Show that $(n!)^{(n-1)!}$ divides $(n!)!$ [duplicate]
$$ \begin{align} \frac{\displaystyle\left(\sum_{i=1}^na_i\right)!}{\displaystyle\prod_{i=1}^na_i!} &=\frac{\displaystyle\left(\sum_{i=1}^{n-1}a_i\right)!}{\displaystyle\prod_{i=1}^{n-1}a_i!} \frac{\displaystyle\left(\sum_{i=1}^na_i\right)!}{\displaystyle\left(\sum_{i=1}^{n-1}a_i\right)!\ a_n!}\\ &=\frac{\displaystyle\left(\sum_{i=1}^{n-1}a_i\right)!}{\displaystyle\prod_{i=1}^{n-1}a_i!} \binom{\displaystyle\sum_{i=1}^na_i}{a_n}\\ &=\prod_{k=1}^n\binom{\displaystyle\sum_{i=1}^ka_i}{a_k}\tag{1} \end{align} $$ Thus, the fraction on the left of $(1)$ is a product of binomial coefficients.

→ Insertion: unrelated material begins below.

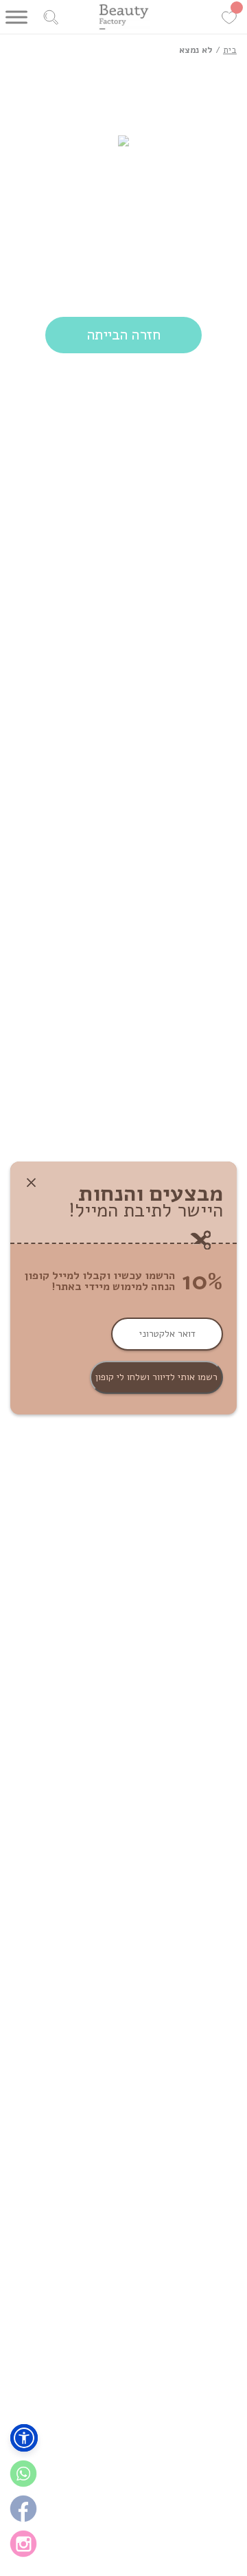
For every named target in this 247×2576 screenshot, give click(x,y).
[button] (24, 2438)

We can write $$ n!=n(n-1)!=\sum_{i=1}^{(n-1)!}n\tag{2} $$ Using $(2)$ and then $(1)$ $$ \begin{align} \frac{(n!)!}{n!^{(n-1)!}} &=\frac{\displaystyle\left(\sum_{i=1}^{(n-1)!}n\right)!}{\displaystyle\prod_{i=1}^{(n-1)!}n!}\\[4pt] &=\prod_{k=1}^{(n-1)!}\binom{kn}{n}\tag{3} \end{align} $$ Since the right hand side of $(3)$ is a product of binomial coefficients, the left hand side is an integer.
Example
The numbers get huge very quickly, but with $n=4$, $$ \frac{(4!)!}{4!^{3!}}=\frac{24!}{24^6}=3,246,670,537,110,000 $$ and $$ \begin{align} \prod_{k=1}^{3!}\binom{4k}{4} &=\binom{24}{4}\binom{20}{4}\binom{16}{4}\binom{12}{4}\binom{8}{4}\binom{4}{4}\\[4pt] &=3,246,670,537,110,000 \end{align} $$
[Three years later update] Addressing @Patrick’s comment, I should have said
Suppose you have $(n-1)!$ identical sets of $n$ balls. The balls in each set are numbered 1 through $n$. How many ...
[My original backwards answer follows.]
Suppose you have $n$ identical sets of $(n-1)!$ balls. The balls in each set are numbered 1 through $(n-1)!$. How many ways are there to arrange these $n!$ balls in a row? There are $\frac{(n!)!}{(n!)^{(n-1)!}}$ ways.
This is the same as showing that combinations or binomial coefficients $\displaystyle{n\choose k}=C_n^k=\prod_{j=0}^{k-1}\frac{n-j}{1+j}$ are always natural, for all values of n and k. It all depends on proving that the product of any k consecutive numbers is always divisible through the product of the first k consecutive numbers, $1$ through k. This is obvious, since, in each sequence of $2$ consecutive numbers, exactly one is even, and one odd; in each sequence of three consecutive numbers, exactly one is ternary, while the other two aren't; in each sequence of four consecutive numbers, exactly one is quaternary, while the rest aren't; etc. Our product, $(n!)!=1\cdot2\cdot3\cdot\ldots\cdot n!$, can be broken up into $\displaystyle\frac{n!}n=(n-1)!$ sequences of n consecutive terms, each such sub-product being divisible through n!, for the reasons explained above. In other words, the whole product is divisible through $(n!)^{(n-1)!}$. QED.